Annals of Albany by Joel Munsell, Vol.8 pp 86-87, Albany, 1857
(The state of things in 1825)
A writer in the papers signing himself A Traveller, complained of the unreasonable fare charged by the proprietors of the stages between Albany and Buffalo; the selection of indifferent and exorbitant houses of entertainment, and the refusal to permit passengers to stop at such other houses as they might prefer.
The proprietors in their reply maintained, that on no public road in the United States was the fare so low as on this; that in the New England states it was from seven to eight cents a mile, and west and south of Philadelphia from eight to ten; that before the opposition line came on between Canandaigua and Buffalo in 1820, the fare on that route was seven cents a mile; it was then reduced to two cents, and when the opposition hauled off, it was raised to five cents.
This was the only regular and established line of stages which had been maintained from the day when the route consisted only of an Indian path, to its present improved state. It was still difficult to keep up that part of the route between Canandaigua and Buffalo, the passengers for three years past not averaging more than three a day each way, and that a line of post coaches would not have been attempted there at all but for the assistance afforded by the eastern proprietors in order to connect and complete the entire line.
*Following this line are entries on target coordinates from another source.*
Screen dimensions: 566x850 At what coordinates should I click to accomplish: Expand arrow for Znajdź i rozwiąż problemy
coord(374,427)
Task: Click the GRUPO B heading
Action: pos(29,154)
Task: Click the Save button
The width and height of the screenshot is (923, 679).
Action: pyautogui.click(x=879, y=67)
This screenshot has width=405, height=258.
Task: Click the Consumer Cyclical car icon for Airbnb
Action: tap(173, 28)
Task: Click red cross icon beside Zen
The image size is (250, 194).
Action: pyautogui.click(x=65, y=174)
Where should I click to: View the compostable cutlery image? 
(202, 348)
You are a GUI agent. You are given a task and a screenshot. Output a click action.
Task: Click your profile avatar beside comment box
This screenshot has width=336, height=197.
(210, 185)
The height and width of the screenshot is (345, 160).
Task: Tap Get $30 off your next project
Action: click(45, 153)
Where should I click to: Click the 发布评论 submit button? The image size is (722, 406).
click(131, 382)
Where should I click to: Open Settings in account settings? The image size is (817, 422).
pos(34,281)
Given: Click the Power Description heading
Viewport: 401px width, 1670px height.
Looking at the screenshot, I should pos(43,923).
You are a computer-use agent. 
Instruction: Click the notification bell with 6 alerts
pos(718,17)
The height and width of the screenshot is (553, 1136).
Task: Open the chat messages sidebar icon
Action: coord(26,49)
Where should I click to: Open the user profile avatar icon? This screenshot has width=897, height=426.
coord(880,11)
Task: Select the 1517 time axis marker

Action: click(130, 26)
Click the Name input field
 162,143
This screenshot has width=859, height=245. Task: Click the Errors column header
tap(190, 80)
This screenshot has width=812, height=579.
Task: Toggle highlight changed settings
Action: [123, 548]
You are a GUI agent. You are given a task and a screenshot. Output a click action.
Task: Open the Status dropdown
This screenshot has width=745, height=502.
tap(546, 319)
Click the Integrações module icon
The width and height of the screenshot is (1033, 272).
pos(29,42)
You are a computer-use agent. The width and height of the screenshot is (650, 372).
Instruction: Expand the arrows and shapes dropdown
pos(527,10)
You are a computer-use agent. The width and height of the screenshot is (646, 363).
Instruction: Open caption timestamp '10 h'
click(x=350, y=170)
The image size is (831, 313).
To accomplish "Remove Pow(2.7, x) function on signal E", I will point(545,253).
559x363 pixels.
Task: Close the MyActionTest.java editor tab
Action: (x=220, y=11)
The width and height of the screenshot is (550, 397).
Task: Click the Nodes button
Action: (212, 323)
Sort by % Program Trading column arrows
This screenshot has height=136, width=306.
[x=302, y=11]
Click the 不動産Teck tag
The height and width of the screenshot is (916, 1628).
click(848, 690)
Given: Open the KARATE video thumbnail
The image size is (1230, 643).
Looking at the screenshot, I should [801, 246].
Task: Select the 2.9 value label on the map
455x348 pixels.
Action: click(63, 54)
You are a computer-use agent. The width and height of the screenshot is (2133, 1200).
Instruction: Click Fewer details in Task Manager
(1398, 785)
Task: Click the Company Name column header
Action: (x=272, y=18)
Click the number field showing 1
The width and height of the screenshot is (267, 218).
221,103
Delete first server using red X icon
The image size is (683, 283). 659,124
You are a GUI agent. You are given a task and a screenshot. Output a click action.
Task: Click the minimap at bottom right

The western section did not pay the daily expenses of maintaining it; that owing to increased travel during the past two years in boats of the middle section of the Erie canal, and from other causes, there had been a large number of passengers in stages between Albany and Utica, while between Utica and Canandaigua there had been less than four a day each way, and the Cherry Valley line "had been reduced to a mere skeleton."
The whole number of of passengers between Albany and Utica in two daily stages, do not average six passengers in a stage each way; between Utica and Canandaigua less four each way in a daily stage; and between Canandaigua and Buffalo less than three each way, and the mail was carried as low as in any other part of the United States, and much lower than in most parts of it. About four hundred horses and a proportionate number of post coaches, were employed by this line, as the canal took a majority of the passengers in the summer west of Utica, the whole receipts very little exceeded the expenses. Without the mail, they would be unable to keep up the entire line, with new oppositions every year chopping in upon the most productive parts of the route. As to the exorbitant charges at houses of entertainment, they say that at Utica and all places west, the charges for meals was 37 1/2 cents, and 12 1/2 cents for lodging.